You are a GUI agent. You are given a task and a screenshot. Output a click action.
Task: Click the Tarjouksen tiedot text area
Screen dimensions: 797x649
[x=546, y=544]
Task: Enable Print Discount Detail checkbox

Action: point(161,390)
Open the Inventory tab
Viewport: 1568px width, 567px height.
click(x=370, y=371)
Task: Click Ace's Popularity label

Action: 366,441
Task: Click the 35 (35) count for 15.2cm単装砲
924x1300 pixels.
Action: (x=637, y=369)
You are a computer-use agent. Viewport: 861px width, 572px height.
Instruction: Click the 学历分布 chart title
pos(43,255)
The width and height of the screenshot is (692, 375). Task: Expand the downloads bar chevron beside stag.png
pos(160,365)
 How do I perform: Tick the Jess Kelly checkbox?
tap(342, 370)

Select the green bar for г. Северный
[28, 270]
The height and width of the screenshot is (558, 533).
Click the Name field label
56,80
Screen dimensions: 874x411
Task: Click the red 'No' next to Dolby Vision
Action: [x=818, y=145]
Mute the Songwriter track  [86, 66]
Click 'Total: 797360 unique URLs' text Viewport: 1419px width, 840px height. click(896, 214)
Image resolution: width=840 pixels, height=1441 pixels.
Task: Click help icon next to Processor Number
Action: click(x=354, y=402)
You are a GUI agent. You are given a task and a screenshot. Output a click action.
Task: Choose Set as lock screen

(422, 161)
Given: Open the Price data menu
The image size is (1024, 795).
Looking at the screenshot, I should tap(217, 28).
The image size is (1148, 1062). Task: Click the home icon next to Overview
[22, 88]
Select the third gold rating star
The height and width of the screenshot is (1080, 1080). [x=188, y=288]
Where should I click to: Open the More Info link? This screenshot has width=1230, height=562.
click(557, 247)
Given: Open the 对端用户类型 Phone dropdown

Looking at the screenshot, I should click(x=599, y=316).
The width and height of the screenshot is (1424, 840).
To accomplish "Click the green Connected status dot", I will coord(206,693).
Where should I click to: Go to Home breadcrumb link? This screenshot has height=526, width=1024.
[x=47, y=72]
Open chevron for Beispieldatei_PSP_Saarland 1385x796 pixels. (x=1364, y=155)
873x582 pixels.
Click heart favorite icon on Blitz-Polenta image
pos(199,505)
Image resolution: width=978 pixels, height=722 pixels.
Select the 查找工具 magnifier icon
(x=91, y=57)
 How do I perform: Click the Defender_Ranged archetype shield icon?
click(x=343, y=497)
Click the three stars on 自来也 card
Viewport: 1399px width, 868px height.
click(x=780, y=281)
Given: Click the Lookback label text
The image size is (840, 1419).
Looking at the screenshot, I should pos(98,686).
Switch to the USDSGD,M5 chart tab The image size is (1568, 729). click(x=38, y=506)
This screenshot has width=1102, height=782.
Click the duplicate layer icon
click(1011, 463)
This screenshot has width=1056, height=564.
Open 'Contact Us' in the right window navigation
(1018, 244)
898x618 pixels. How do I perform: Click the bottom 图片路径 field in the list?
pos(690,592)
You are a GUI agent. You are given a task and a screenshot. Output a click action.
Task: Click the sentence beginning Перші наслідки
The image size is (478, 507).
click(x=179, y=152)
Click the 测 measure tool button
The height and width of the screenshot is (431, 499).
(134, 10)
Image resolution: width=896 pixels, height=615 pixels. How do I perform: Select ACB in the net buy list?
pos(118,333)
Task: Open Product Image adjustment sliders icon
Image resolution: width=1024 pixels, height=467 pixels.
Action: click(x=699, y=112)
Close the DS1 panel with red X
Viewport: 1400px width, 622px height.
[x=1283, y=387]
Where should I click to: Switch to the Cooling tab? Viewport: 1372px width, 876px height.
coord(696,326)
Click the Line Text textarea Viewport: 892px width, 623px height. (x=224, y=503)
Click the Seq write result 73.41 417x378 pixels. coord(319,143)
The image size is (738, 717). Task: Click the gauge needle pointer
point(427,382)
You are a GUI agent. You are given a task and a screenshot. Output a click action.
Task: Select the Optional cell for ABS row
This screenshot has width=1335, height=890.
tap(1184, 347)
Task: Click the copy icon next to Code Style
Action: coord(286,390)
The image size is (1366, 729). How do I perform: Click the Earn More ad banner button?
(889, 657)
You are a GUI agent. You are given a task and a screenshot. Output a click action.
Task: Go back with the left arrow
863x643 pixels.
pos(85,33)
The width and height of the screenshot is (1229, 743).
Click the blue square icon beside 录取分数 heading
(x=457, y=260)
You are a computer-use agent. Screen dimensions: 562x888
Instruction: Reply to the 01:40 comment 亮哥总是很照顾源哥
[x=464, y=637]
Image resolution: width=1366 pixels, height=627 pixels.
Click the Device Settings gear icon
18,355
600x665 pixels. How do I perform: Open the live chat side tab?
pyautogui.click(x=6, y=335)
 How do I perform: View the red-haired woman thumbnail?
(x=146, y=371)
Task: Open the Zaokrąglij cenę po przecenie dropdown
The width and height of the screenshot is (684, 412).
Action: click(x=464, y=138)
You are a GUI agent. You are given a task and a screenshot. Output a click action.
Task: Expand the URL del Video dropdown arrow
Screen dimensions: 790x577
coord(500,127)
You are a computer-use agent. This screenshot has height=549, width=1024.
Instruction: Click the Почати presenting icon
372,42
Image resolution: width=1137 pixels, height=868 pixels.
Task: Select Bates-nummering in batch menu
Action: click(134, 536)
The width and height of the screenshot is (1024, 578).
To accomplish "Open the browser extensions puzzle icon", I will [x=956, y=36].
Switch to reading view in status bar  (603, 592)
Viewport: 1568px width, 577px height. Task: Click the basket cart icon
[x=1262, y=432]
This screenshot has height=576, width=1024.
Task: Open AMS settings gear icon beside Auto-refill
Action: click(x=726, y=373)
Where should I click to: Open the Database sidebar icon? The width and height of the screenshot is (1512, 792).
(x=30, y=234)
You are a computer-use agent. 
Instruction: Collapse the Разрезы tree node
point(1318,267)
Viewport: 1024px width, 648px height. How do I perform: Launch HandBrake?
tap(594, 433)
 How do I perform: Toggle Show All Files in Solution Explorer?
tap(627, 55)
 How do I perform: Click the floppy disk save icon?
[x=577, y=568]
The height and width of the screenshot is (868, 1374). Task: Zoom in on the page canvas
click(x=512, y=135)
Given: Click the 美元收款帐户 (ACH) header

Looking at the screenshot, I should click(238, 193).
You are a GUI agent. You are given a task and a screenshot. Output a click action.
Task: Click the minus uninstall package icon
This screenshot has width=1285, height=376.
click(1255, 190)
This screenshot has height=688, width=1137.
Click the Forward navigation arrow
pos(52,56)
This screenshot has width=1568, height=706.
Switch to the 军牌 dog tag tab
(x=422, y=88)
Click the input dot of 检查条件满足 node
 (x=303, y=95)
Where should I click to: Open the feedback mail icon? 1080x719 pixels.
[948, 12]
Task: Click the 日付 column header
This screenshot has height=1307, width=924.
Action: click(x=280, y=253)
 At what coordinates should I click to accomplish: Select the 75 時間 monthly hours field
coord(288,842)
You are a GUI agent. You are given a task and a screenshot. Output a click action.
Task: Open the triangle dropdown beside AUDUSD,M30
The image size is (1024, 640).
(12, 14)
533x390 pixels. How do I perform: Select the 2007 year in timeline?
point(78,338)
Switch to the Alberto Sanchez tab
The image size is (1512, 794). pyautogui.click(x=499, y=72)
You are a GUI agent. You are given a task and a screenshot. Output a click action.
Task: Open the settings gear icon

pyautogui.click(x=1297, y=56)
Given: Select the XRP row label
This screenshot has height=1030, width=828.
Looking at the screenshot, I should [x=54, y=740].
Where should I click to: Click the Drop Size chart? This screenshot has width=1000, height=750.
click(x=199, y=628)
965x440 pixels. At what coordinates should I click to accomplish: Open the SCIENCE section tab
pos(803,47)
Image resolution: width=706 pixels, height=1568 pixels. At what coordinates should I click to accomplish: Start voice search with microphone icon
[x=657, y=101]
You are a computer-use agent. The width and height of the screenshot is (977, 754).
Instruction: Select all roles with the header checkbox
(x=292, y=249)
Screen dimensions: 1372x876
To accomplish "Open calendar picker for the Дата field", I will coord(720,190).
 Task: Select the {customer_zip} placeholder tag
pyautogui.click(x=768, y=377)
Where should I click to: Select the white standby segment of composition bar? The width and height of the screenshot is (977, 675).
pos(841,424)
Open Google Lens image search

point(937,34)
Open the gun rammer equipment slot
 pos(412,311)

----------------

◆ What this task involves ◆
If a line of the listing contains "will", count it; state the final number and nothing more.

◆ Result of the task ◆
3